The trial court and, subsequently, a panel on the Eighth Circuit each concluded that it was obliged to follow the prior precedent of Gerhart, which established that ERISA preempted a state law if it contained an “implicit reference” to an ERISA plan — namely, where the state law was written broadly enough to encompass ERISA plans among other insurance plans not subject to ERISA.

Arkansas petitioned the Supreme Court for review and was joined by 47 attorneys general and the federal government writing amici briefs, collectively urging the Court to reject such an overbroad reading of ERISA’s preemption.

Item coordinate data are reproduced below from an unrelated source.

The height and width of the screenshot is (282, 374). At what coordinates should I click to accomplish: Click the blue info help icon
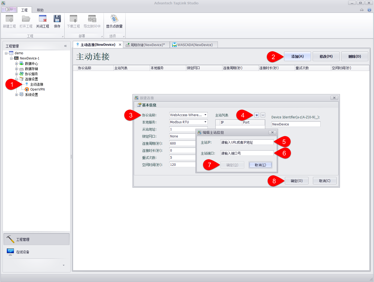pos(369,10)
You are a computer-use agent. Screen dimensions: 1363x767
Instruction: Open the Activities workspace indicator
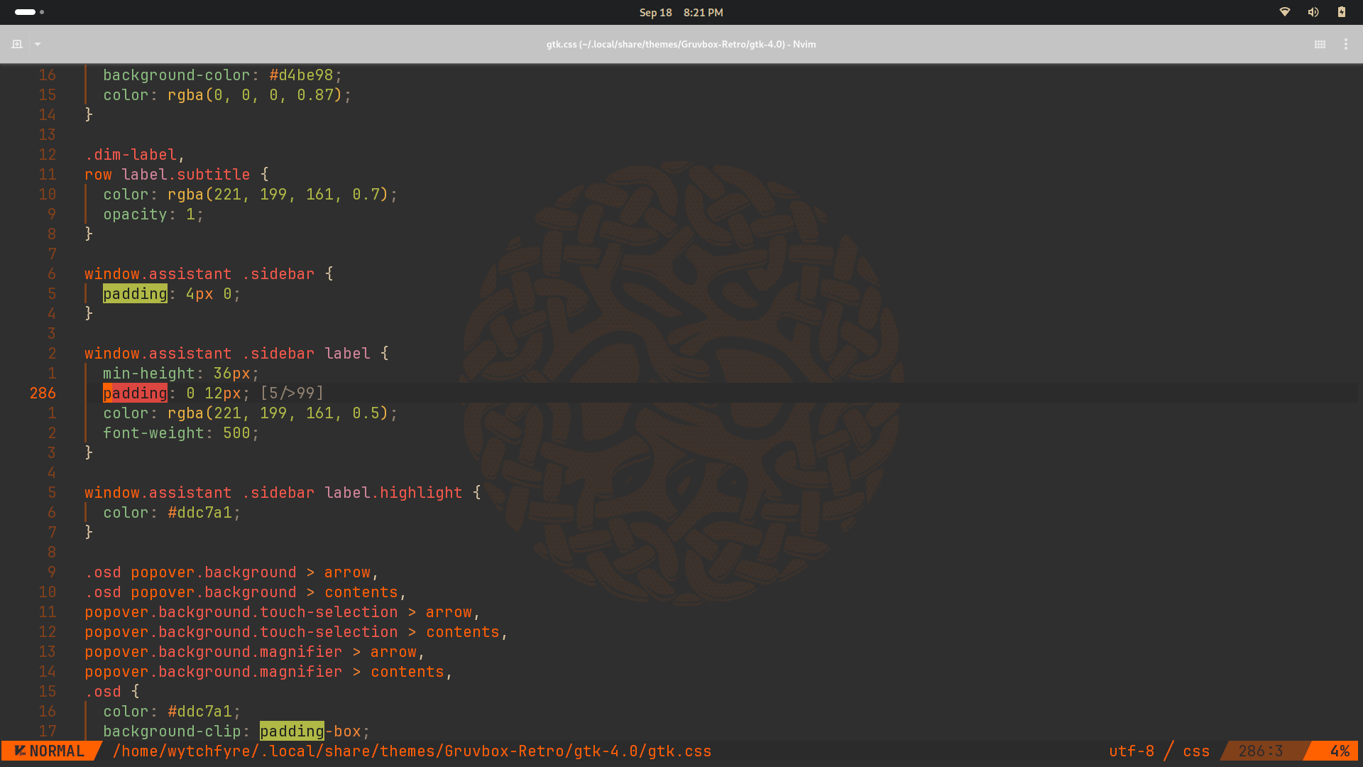(x=29, y=12)
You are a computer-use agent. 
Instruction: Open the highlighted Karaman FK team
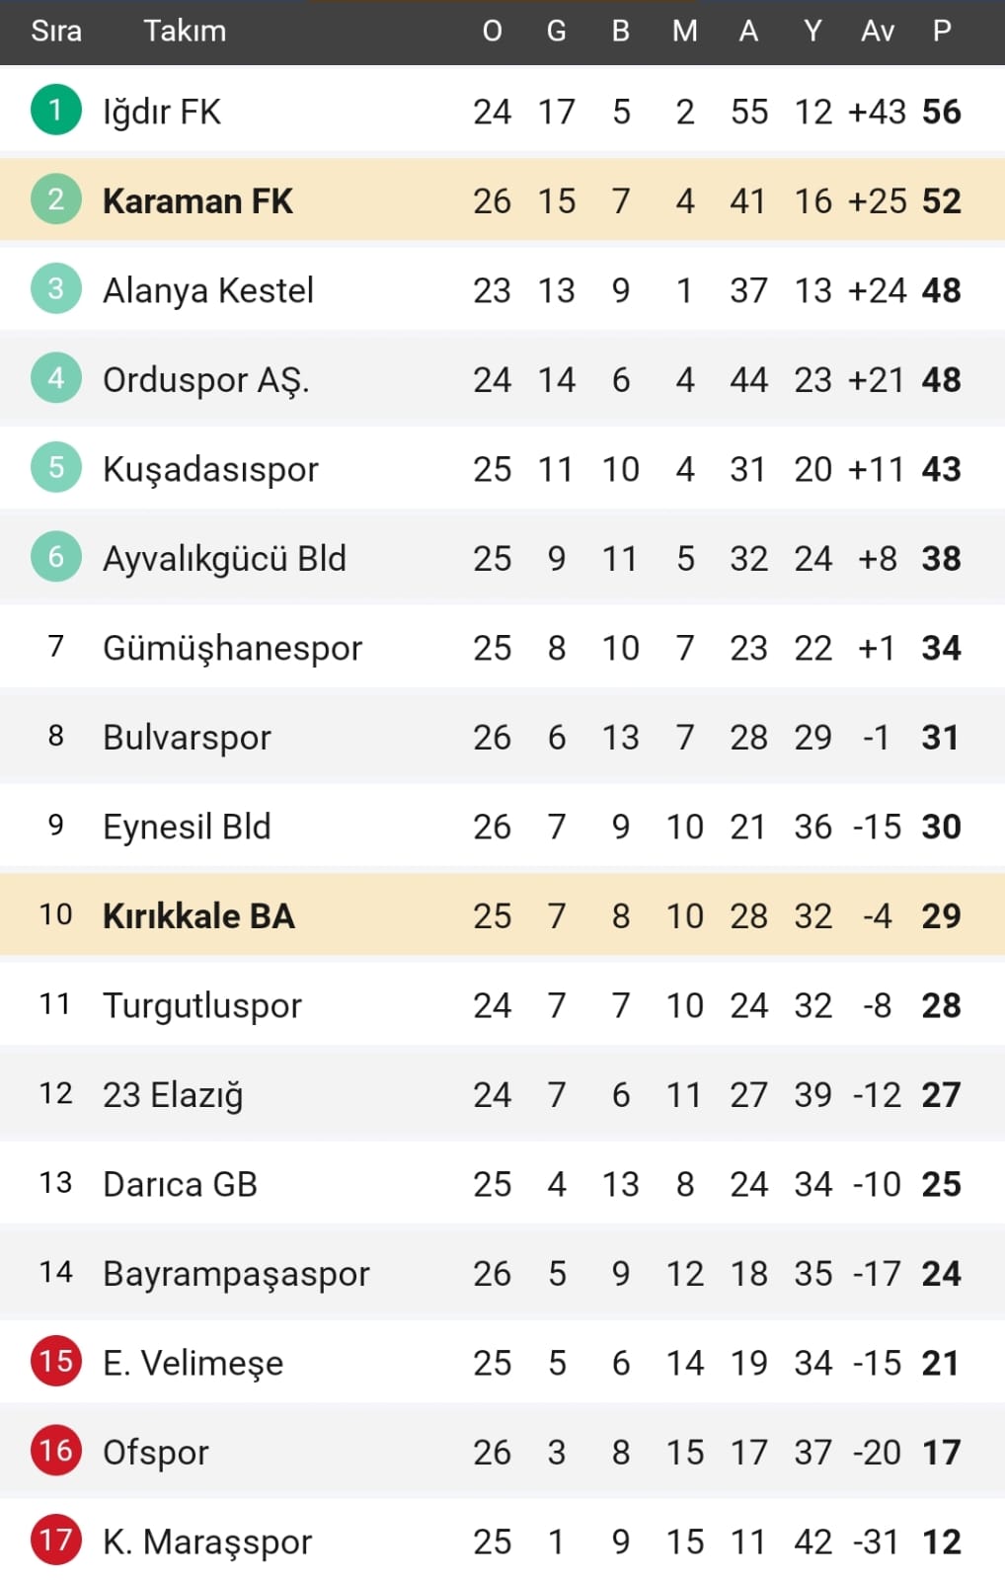point(197,201)
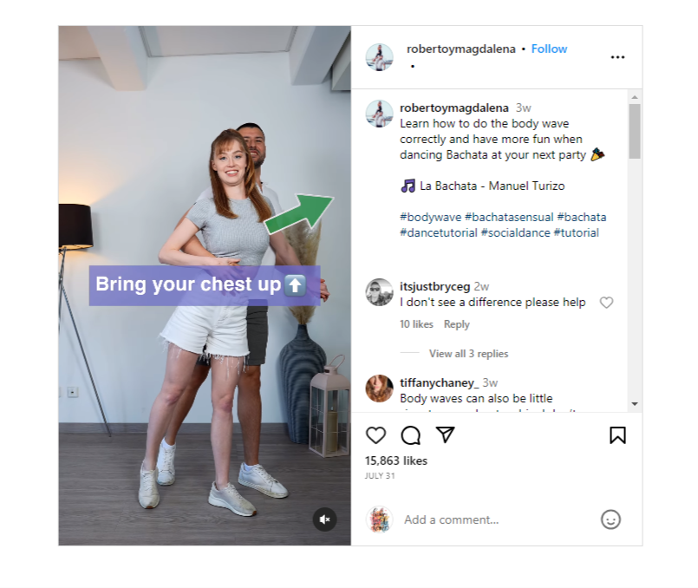Open comments via speech bubble icon
The image size is (698, 588).
[410, 435]
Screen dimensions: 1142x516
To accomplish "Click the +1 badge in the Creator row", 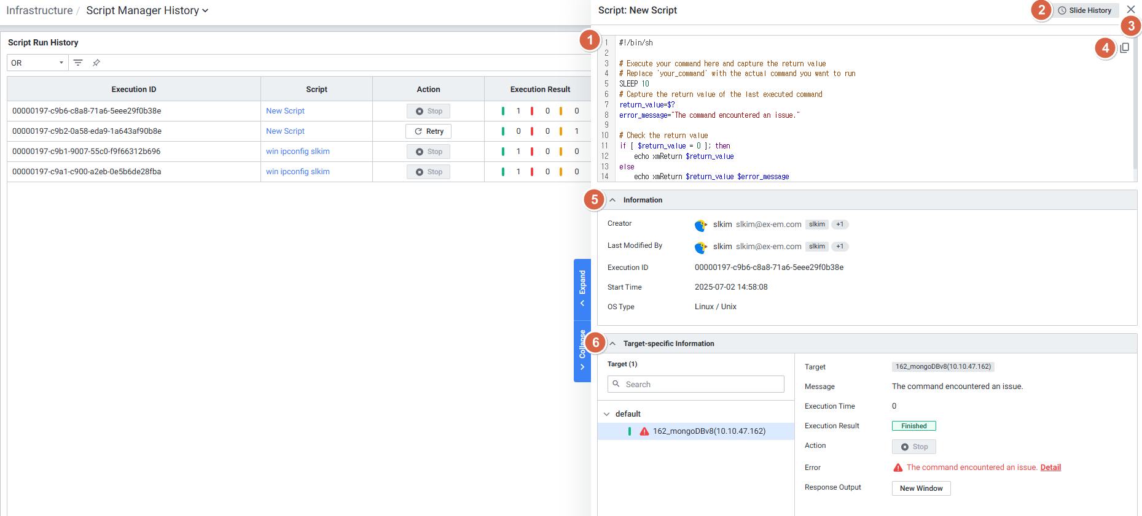I will tap(840, 225).
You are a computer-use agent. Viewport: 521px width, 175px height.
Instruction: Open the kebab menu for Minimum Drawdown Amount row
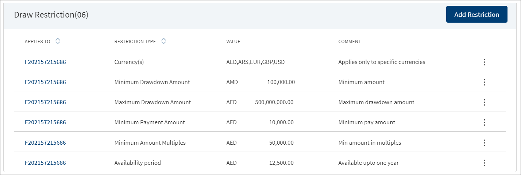tap(484, 82)
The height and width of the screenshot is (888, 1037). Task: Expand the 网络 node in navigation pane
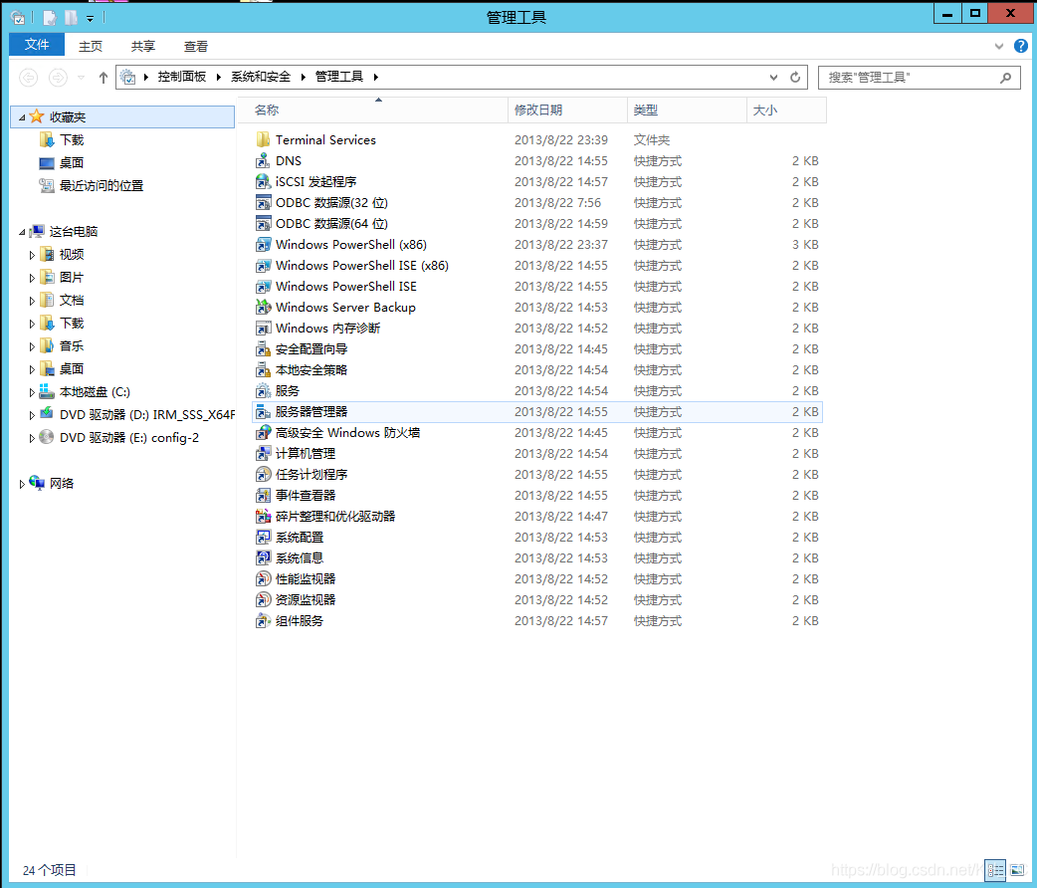click(x=22, y=483)
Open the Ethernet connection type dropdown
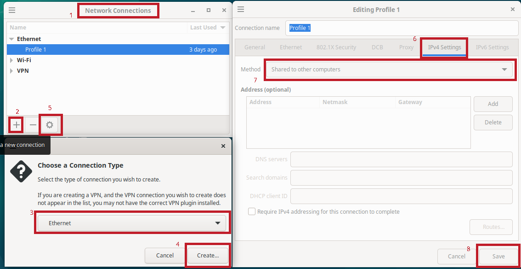The height and width of the screenshot is (269, 521). click(x=131, y=223)
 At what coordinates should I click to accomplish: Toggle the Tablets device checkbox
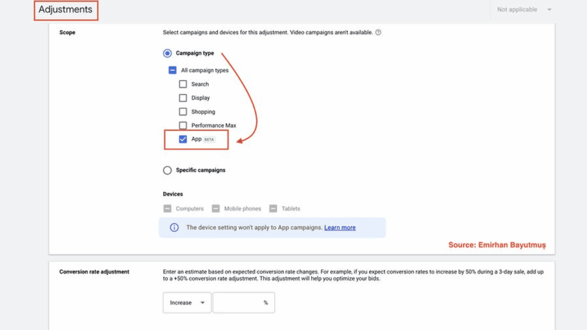tap(273, 209)
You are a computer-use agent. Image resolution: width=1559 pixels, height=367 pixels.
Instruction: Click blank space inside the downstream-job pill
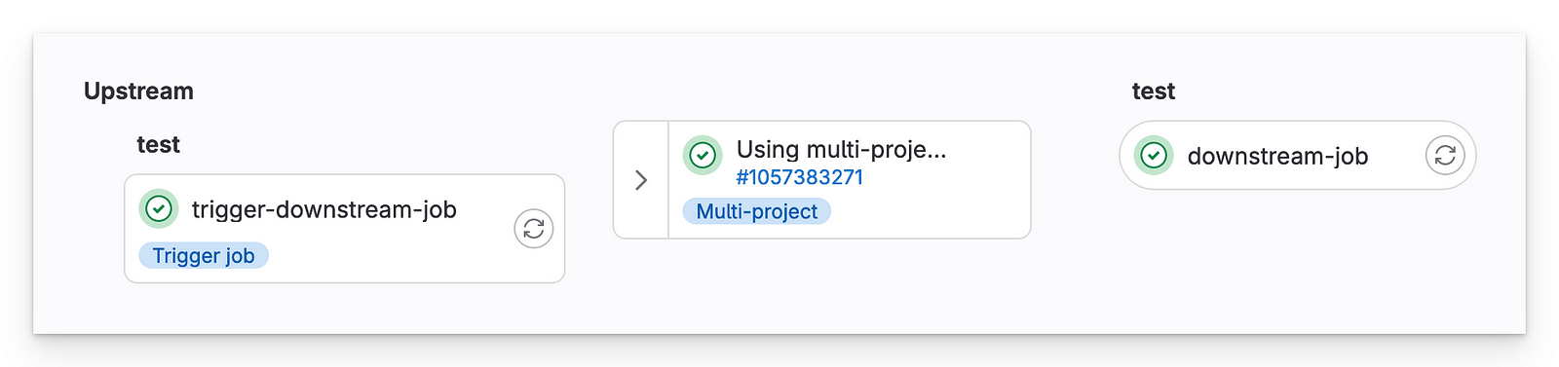point(1396,156)
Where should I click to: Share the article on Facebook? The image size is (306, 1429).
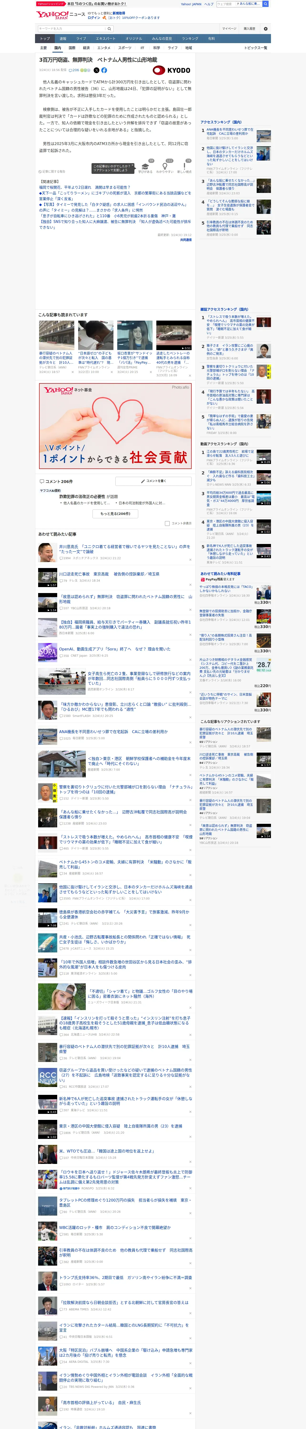[104, 70]
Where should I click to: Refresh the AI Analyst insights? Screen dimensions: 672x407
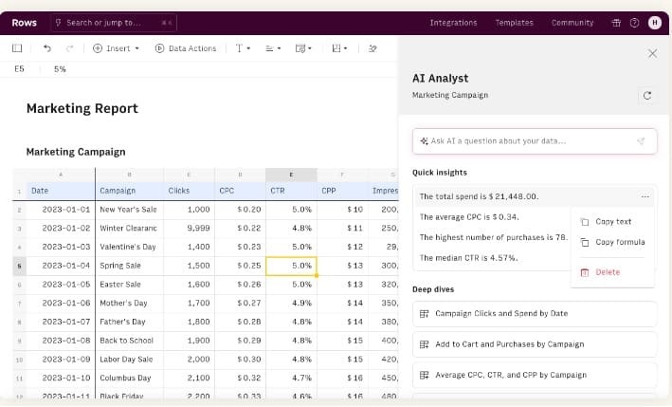pos(646,96)
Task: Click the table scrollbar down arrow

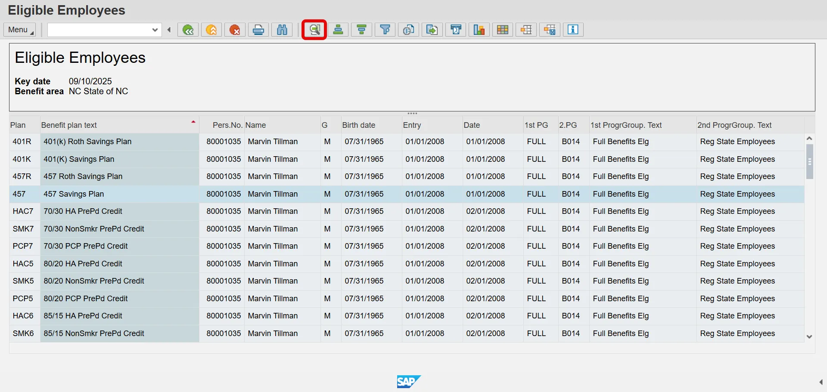Action: click(809, 337)
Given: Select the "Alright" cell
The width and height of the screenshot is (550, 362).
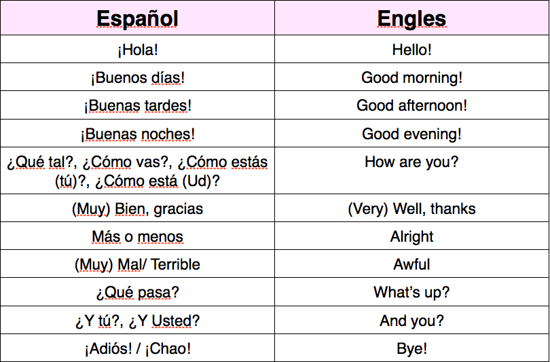Looking at the screenshot, I should (x=411, y=237).
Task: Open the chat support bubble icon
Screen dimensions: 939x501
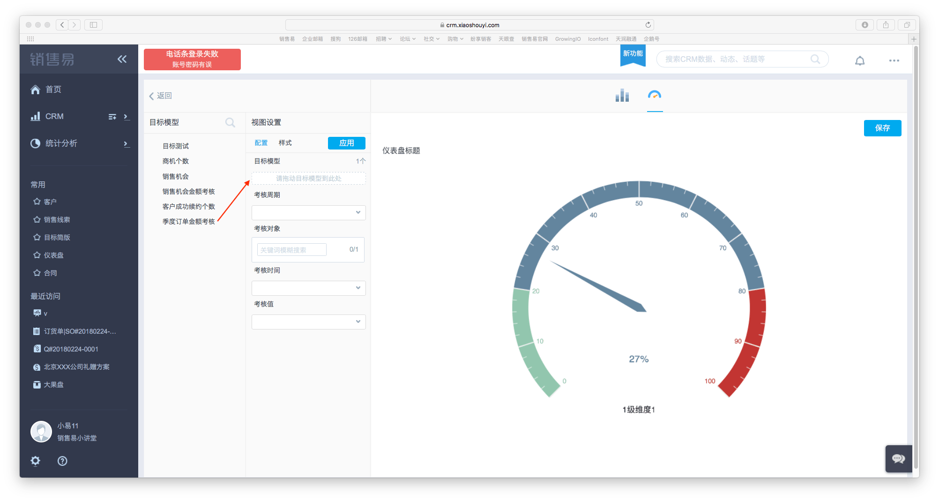Action: pyautogui.click(x=898, y=458)
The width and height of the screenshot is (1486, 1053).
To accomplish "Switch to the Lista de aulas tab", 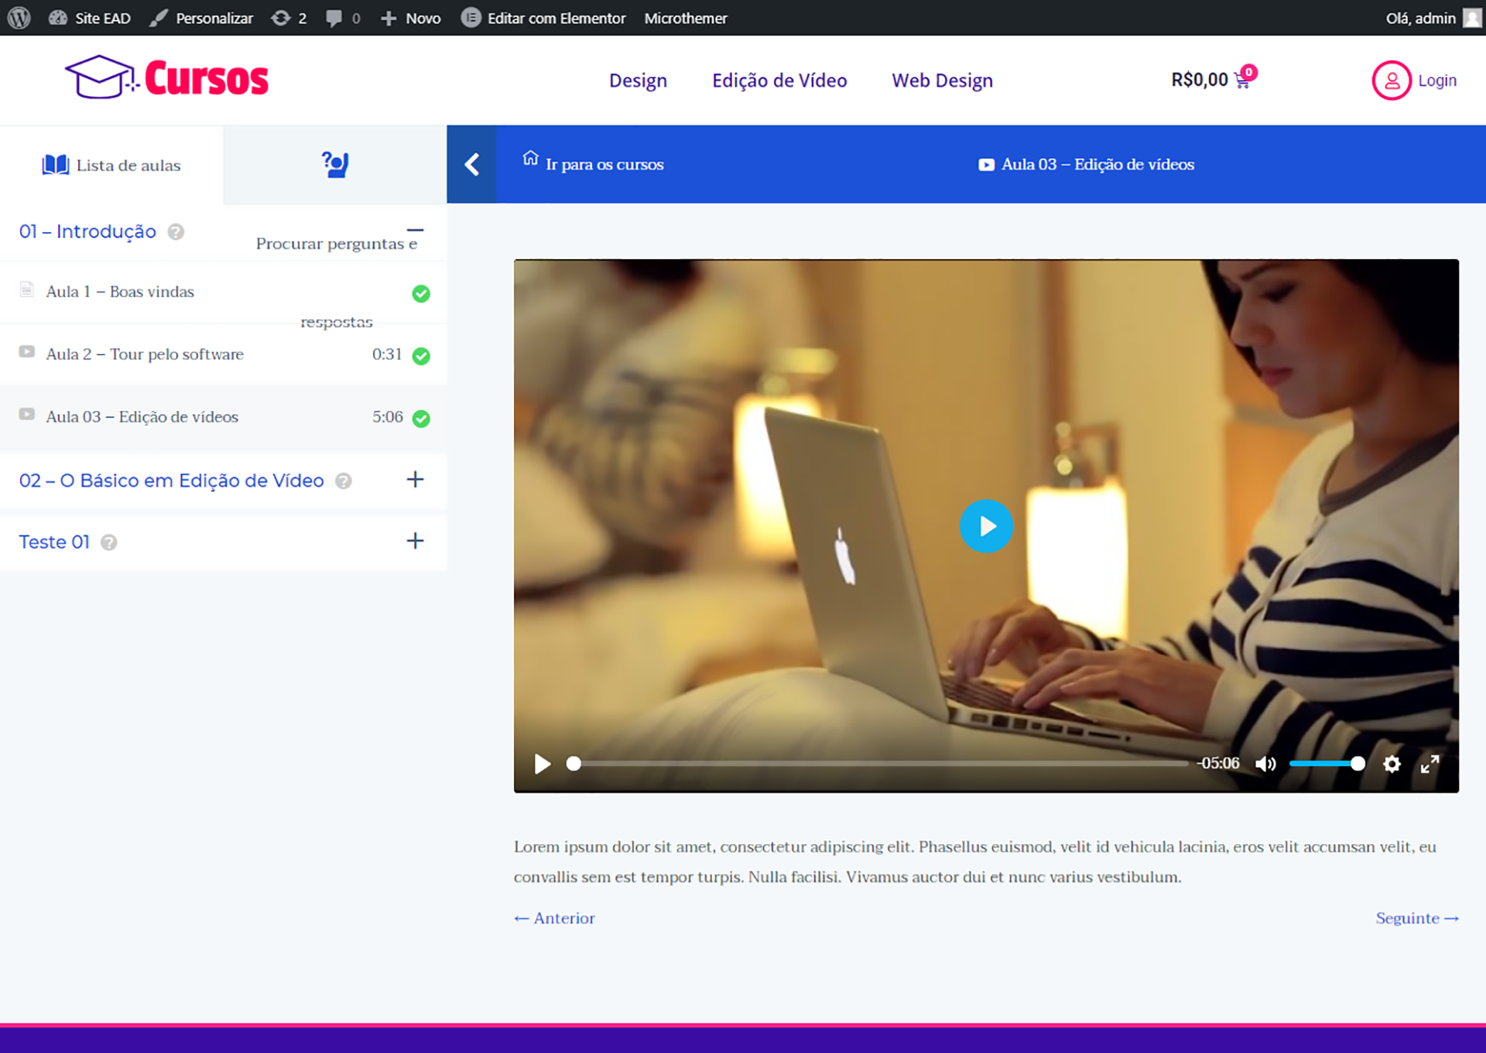I will (x=111, y=165).
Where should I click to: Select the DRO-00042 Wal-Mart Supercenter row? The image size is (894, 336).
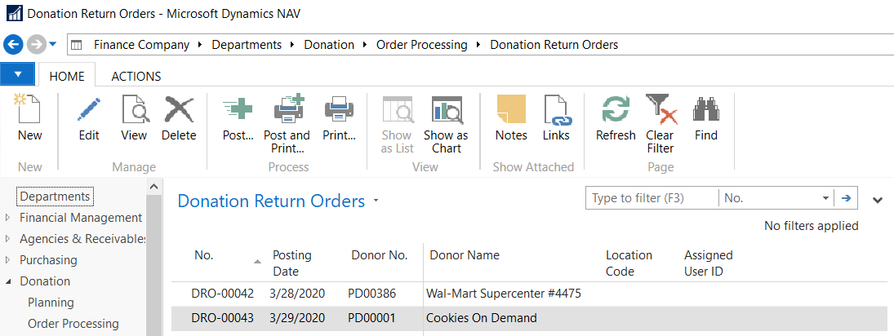pyautogui.click(x=503, y=294)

The Rutledge Court ultimately agreed with the Arkansas petitioners, reaffirming the prior precedent of ERISA preemption and rejecting the emerging string of precedent in the Eighth Circuit. In doing so, the Court distinguished the two groups of cases based upon the focus and scope of the regulation at hand. In particular, the Court reiterated that ERISA preemption is classically triggered where state law requires benefit plans to be structured in particular ways, such as requiring payment of specific benefits, [3] or binding administrators to specific rules. [4] However, where the state law imposes regulations that have an indirect economic effect on ERISA plans, [5] or merely affect cost, [6] the regulation is not impermissibly connected and federal preemption is not triggered.

The Supreme Court noted that Act 900 affected pharmacy rates whether or not the plans fall within ERISA’s coverage and that the cost impacts on ERISA plans were not so acute as to require plans to adopt certain schemes of substantive coverage. Accordingly, the Court determined that Act 900 was not preempted by ERISA.

Rutledge is likely to be viewed as the Court’s rejection of an untenably expansive interpretation of ERISA emerging from the Eighth Circuit and clarification of the permissible scope of state regulation within the context of employee benefit plans. To the practitioner, in particular, it offers better insight into where the Court draws the line with regard to what rises to an impermissible connection.


[1] 2020 WL 7250098, at *4 & 3 (quoting Gobeille v. Liberty Mut. Ins. Co., 136 S. Ct. 936, 194 L. Ed. 2d 20 (2016)).

[2] 2020 WL 7250098, at *4.

[3] Citing Shaw v. Delta Air Lines, Inc., 463 U.S. 85, 103 S.Ct. 2890, 77 L.Ed.2d 490 (1983).

[4] Citing Egelhoff v. Egelhoff ex rel. Breiner, 532 U.S. 141, 121 S. Ct. 1322, 149 L. Ed. 2d 264 (2001).

[5] Citing New York State Conference of Blue Cross & Blue Shield Plans v. Travelers Ins. Co., 514 U.S. 645, 115 S.Ct. 1671, 131 L.Ed.2d 695 (1995).

[6] Citing De Buono v. NYSA–ILA Medical and Clinical Services Fund, 520 U.S. 806, 816, 117 S.Ct. 1747, 138 L.Ed.2d 21 (1997). 

DISCLAIMER: Because of the generality of this update, the information provided herein may not be applicable in all situations and should not be acted upon without specific legal advice based on particular situations.